Being the perpetual mouse in the exercise wheel, and staying up for 24 hours isn’t the easy thrill it used to be. And coffee? Without it, I become a rampaging banshee, smiting any who dare interact with me before I down a cup or two of this necessary libation into my gullet.

I don’t even have fun doing the things I used to love doing. Before, any extended outdoor activity, like festivals or camping, was a chance to relax, mingle, and just have a good time.

Now, I cringe at the notion of outdoor ‘facilities’; anything without plumbing and four walls is a taxing endeavor. Clubbing in Philadelphia, partying in Atlantic City, raving in Portland? The young people are everywhere!

And they’re loud, inconsiderate and so vapid inside their little bubbles. Social pariah I am not, but at least wallflowers have their space.

And the music that’s played now, I just don’t understand it. Stores, coffee houses, even offices are embracing this mix of juxtaposing genres.

It’s like listening to a combination of ‘No Diggity’ and the Mortal Kombat theme song as the backdrop to an auto-tuned female voice. Scary, isn’t it, to know that the Baby Boomers reacted much the same way.

So, I’m left wondering: Since my ‘you damn kids’ mentality is slowly progressing to a full-tilt lawn warfare, should I aspire to be a fine wine of maturity instead of cheese? Maybe it’s time for me to ditch the rental, settle into that bi-level on a quiet street, and start cranking out my 2.5 kids.

Does this mean I need to buy a minivan or some dreadful, yet safe and practical, sedan? Will smooth jazz be a preset station on my radio? Does anyone even find music on the radio anymore?

In earnest, I sometimes feel the need to do things that would make me feel younger or, at least, make me feel how I used to when I was. I still listen to my ‘old’ CDs (yes, those things) of Nine Inch Nails and Tool, and – without fail – I always feel a little nostalgic.

It’s no secret that music carries with it periods of time, memories and situations. Knowing this, I still enjoy every song, and I’m still transported back somewhere when one of those tracks was played for a reason.

And then I regard myself differently in the mirror. I sure as hell don’t dress the same, or wear my hair the same way, or even speak with my former, sophomoric cadences, full of ditzy hubris.

Yet, what could possibly benefit me by rummaging through my closet and pulling on an old flannel shirt or my beat-up Vans?

And to think I used to look at those 30-somethings who still went to raves and dated barely-legals as pathetic. Perhaps they were merely trying to regain their “old” selves through the energy and vibrations of the 18-29 boxers.

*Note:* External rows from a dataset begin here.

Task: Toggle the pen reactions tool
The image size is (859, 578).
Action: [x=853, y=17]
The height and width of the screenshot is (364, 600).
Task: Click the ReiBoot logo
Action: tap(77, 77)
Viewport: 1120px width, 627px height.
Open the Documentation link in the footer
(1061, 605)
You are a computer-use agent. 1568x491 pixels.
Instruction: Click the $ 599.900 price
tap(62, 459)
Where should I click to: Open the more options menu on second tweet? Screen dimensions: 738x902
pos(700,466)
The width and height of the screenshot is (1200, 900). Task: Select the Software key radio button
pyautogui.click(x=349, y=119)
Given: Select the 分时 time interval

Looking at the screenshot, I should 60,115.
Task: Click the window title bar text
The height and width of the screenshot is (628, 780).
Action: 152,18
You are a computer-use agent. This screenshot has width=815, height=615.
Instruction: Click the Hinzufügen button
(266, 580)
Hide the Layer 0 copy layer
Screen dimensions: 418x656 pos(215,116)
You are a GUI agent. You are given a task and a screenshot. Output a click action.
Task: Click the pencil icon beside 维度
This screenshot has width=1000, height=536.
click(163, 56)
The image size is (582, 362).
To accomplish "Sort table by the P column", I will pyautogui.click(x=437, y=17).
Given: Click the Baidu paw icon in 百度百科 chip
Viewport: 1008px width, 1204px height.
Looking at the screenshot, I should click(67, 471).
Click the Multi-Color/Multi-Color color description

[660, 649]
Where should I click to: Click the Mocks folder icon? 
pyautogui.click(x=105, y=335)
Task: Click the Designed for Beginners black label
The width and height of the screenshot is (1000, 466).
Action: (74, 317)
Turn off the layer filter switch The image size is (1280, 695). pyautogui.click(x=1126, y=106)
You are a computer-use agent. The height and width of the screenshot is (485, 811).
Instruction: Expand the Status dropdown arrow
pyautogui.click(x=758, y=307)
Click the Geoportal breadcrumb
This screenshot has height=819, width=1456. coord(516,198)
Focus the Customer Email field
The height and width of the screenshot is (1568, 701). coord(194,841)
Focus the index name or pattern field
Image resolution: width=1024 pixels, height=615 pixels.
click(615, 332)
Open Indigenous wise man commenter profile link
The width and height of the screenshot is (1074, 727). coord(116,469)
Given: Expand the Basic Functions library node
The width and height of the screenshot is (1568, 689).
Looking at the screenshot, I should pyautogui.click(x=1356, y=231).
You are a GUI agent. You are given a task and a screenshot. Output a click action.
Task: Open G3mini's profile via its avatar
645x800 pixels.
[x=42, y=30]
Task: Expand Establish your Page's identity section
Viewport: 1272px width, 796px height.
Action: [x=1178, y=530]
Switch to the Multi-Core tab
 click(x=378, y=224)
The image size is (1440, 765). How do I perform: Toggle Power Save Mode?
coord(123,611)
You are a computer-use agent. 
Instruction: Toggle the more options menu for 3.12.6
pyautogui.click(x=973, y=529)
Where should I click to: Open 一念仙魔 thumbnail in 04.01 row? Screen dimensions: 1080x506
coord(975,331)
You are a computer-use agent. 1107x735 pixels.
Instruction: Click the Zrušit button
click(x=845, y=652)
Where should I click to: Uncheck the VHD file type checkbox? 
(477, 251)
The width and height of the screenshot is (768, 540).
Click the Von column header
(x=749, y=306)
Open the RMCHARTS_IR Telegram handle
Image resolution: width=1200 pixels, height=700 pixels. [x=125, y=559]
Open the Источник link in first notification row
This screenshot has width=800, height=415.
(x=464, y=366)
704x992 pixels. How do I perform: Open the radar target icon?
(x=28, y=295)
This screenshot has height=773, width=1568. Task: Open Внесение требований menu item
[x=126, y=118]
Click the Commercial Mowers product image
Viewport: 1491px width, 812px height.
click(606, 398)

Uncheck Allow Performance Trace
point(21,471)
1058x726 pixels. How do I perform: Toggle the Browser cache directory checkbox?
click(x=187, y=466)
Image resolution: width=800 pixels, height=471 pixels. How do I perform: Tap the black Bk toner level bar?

At 16, I couldn’t wait to be 17 so I could get my license. Then came the wonderful age of 18! After that, I had to wade through those three limbo years before I conquered 21: The age of legal inebriation.

Then, finally came the age of 25 where car insurance rates dropped! Now I’m an adult with no more ages to wait for. Today, I’m looking back on all those damn years I spent looking forward. What the hell was so great about 18 anyway?

I could vote and I could drive, but no one took me seriously. I thought I knew everything and, actually, I was so damn daft. And, unlike my sister of the Boomerang Generation, I couldn’t wait to get out on my own and do everything that I thought I had to do. In the end, my greatest accomplishment was staying out of jail.

Older people say you’re only as old as you feel. Younger people say you’re only as old as you look. My parents used to say that I was only as old as I acted. I feel old, look young, and act differently day to day.

I enjoy talking to people older than I am. I have a hard time identifying with people younger than I am. And most people my age have already fully embraced their new age-bracket with all the responsibilities it entails.

In hindsight, my age fetish is a big waste of time. Obviously, I’m no closer to finding Ponce de Leon or his Fountain of Youth. Wrinkles and grays are just proof of life. And maturity? Well, like a fine wine, it always tastes better with some good cheese, anyway.